The Centre for Science and Environment had on Wednesday claimed that honey sold by several major brands in India has been found to be adulterated with sugar syrup.
In a study conducted by it, the CSE’s food researchers selected 13 top and smaller brands of processed and raw honey being sold in the country to check their purity. They found 77 per cent of the samples adulterated with the addition of sugar syrup.
Out of the 22 samples checked, only five passed all the tests. The CSE also specified the names of the brands.
Dabur and Patanjali were among those that failed the NMR (Nuclear Magnetic Resonance) test.

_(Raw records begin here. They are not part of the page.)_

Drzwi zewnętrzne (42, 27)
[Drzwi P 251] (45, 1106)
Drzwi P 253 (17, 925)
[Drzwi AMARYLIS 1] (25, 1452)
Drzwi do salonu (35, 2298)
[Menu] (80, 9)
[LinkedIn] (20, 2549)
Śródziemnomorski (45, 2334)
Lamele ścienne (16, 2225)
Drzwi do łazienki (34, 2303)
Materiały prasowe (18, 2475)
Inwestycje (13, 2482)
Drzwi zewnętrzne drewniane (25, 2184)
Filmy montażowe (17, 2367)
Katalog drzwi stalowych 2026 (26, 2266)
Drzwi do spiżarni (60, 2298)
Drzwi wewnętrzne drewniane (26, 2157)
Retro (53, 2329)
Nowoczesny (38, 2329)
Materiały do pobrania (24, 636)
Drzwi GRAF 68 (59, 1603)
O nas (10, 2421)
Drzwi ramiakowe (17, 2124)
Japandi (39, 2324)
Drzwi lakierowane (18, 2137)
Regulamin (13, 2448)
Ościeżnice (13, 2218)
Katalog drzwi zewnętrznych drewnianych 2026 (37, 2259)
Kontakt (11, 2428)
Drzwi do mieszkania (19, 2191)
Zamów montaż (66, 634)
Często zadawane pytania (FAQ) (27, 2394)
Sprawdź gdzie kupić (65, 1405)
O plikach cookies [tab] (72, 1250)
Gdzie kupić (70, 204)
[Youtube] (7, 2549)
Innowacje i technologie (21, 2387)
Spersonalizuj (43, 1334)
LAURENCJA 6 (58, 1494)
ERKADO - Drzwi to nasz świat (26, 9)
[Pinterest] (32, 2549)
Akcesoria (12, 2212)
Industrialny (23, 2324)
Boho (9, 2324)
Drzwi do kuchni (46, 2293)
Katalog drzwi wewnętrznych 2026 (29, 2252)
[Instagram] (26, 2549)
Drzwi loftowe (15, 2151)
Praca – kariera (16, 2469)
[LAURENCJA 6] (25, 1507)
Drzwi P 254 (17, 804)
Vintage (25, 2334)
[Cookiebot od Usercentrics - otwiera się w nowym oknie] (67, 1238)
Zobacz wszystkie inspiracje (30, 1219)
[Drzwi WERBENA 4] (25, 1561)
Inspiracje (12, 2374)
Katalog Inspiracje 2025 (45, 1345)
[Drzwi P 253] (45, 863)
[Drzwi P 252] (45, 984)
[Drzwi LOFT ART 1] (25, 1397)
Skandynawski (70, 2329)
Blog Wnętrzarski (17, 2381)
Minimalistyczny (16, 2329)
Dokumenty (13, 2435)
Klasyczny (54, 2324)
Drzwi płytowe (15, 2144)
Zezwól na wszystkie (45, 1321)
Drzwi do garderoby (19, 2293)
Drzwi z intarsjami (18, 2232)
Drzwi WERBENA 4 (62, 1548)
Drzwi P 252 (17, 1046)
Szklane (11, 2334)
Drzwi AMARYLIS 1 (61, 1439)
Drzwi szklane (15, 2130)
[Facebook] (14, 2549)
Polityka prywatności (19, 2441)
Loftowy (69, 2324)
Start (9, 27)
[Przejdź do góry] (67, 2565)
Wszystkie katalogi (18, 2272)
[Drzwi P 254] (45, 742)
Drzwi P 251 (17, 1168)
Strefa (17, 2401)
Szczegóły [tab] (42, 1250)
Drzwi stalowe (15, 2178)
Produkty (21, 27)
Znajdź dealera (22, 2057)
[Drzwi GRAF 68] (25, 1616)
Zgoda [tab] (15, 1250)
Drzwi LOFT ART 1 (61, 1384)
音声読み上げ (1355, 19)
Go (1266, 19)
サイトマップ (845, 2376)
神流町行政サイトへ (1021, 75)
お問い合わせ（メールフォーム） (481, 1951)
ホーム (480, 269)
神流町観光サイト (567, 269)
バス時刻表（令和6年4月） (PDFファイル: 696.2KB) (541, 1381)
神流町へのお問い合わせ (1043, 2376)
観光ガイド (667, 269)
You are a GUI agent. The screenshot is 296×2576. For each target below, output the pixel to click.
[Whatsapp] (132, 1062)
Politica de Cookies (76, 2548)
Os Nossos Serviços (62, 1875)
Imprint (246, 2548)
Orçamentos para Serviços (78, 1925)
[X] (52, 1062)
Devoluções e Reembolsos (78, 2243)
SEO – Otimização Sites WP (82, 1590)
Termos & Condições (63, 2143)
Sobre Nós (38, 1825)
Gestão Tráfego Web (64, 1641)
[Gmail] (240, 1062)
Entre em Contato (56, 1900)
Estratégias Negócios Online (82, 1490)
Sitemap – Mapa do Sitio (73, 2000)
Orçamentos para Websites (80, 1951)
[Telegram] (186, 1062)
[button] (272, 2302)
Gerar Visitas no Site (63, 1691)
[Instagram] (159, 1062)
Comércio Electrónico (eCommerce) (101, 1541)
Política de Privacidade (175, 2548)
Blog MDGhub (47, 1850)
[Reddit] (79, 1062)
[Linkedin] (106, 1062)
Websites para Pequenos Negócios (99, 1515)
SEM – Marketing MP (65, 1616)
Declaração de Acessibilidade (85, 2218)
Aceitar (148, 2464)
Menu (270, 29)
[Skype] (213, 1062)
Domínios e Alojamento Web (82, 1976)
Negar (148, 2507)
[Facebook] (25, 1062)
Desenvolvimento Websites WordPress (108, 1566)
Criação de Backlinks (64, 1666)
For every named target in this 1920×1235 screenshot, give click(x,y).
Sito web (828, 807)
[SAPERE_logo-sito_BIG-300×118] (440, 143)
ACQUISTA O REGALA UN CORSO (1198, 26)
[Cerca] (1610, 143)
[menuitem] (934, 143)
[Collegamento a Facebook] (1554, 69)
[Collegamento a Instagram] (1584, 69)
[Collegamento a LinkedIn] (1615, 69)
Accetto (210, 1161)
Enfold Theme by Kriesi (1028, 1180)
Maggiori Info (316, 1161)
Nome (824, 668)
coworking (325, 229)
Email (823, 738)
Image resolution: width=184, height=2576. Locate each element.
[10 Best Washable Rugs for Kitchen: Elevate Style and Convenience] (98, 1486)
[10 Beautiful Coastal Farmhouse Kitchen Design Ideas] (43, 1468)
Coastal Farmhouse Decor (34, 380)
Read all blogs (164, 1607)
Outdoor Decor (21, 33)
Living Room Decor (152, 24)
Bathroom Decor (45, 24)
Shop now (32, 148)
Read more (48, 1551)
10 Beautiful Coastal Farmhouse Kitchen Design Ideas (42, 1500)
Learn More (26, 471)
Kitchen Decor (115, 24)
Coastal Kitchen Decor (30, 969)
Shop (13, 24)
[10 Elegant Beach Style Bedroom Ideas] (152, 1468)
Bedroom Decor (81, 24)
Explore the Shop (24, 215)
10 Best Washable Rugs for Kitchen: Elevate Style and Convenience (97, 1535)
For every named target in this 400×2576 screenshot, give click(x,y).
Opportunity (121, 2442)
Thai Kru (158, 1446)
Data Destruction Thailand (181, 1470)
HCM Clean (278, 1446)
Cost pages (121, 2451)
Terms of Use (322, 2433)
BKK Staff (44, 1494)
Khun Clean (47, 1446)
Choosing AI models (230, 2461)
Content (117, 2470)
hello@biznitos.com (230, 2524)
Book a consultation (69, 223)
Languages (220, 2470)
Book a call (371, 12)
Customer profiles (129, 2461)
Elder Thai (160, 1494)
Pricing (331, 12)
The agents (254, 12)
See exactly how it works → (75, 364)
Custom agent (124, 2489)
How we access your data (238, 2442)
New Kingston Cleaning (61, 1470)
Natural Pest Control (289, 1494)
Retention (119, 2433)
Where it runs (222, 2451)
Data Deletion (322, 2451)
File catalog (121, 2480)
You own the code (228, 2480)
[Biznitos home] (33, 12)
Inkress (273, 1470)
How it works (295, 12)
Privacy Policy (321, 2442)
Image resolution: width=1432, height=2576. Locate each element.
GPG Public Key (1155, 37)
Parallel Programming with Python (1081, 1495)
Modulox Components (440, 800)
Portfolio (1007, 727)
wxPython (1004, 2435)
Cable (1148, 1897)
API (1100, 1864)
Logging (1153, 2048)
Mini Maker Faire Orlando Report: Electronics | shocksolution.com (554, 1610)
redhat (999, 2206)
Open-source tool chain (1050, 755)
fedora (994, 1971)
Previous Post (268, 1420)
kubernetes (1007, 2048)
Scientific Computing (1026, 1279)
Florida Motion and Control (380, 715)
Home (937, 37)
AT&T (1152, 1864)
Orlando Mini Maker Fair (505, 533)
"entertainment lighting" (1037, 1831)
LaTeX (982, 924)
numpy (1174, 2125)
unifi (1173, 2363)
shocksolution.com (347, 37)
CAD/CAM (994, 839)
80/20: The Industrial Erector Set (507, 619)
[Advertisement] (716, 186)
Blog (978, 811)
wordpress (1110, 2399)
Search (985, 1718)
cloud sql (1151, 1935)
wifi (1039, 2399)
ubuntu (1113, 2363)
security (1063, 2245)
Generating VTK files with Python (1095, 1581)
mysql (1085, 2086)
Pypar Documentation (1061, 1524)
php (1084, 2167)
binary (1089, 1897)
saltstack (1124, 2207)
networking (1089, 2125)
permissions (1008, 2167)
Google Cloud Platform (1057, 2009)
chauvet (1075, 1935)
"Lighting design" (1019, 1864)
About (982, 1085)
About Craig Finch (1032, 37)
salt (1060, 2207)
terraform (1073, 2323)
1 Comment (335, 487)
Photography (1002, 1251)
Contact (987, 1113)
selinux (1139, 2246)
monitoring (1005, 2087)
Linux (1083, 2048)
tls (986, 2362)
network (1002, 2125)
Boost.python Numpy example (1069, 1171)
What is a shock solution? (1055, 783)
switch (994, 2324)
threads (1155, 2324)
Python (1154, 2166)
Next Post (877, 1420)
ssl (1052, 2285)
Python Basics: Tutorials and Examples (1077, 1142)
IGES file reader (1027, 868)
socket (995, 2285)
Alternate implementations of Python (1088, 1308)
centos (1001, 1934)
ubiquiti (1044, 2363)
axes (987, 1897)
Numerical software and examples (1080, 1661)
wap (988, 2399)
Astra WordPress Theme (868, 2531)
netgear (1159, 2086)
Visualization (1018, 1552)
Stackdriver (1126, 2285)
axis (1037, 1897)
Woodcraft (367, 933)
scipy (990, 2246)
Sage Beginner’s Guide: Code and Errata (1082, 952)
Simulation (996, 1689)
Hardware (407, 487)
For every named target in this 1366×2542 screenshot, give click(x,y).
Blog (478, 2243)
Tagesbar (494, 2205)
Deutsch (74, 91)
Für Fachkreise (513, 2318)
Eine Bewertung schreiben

Both companies have questioned the not-for-profit environment organisation’s claims that the varieties of honey sold by them are adulterated with sugar syrup, alleging that the study seems to be motivated and aimed at maligning their brands.
The two companies also clarified that their products meet all Indian standards.
The CSE, in a statement, responded to the claims made by Dabur and Patanjali said, “Any claim of meeting all Indian standards actually holds limited value”.
“We stand by our findings. Our findings have revealed that 10 out of 13 brands have failed all tests of purity. Most of these are big brands, including Dabur. This is not only about Dabur. In fact, we have talked about how smaller brands are also adulterated,” the environment watchdog said.
The CSE further said Dabur’s claim about compliance with Indian laws comes as “no surprise”.
“The fact that samples deliberately adulterated by us by up to 50 per cent of syrups passed all Indian tests is a robust proof of this (sophisticated adulteration). So, any claim of meeting all Indian standards actually holds limited value,” it said.
The CSE further said the NMR test report available on Dabur’s website and shared with the media in support of the company’s statement is a report of the Bruker equipment/machine for NMR profiling.
On allegations of Patanjali that the move is to promote the German technology, the CSE said NMR test is being used in different parts of the world for the same reason and even the Indian government has mandated it since August 2020 for honey meant to be exported.
“So, it could be important to include such advanced testing in government testing system that can help the enforcement agencies to know if the honey sold to consumers is adulterated or not. It can also help the agencies know which companies are selling adulterated honey, which is a crime, and take required punitive action against the defaulters,” the CSE said.